## Источник

* * *

Литмир - Электронная Библиотека
Содержание  
A
A

Молотов, Маленков и Каганович были живым олицетворением сталинского режима, и в 57-м году «бояре» рады были от них избавиться, Хрущев получил полную поддержку. Но, хотя Хрущев и не стал вторым изданием Сталина, был не диктатором, а лишь первым среди более или менее равных, он оказался на вкус «бояр» чересчур своенравным и непредсказуемым. От него можно было ожидать чего угодно, его то и дело «заносило», провинциальные вельможи стали опасаться если не за свою жизнь, то за сохранность своих должностей.

* * *

## Строки данных
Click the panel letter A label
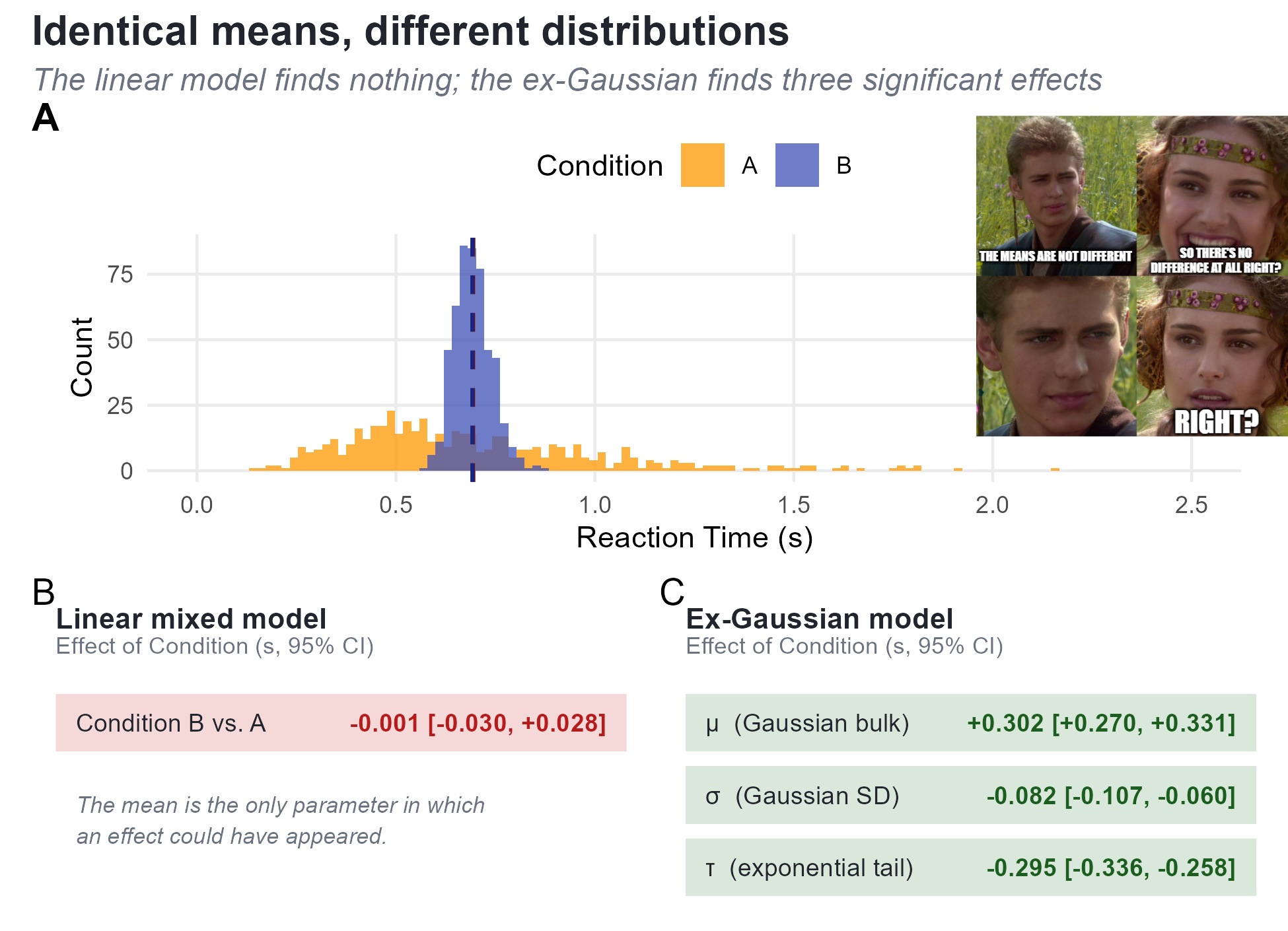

* * *

## Что сделать
Каким, согласно источнику, Хрущев оказался на вкус «бояр»? Листинг представляет собой отдельный материал и с источником не связан.

## Результат
Чересчур своенравным и непредсказуемым.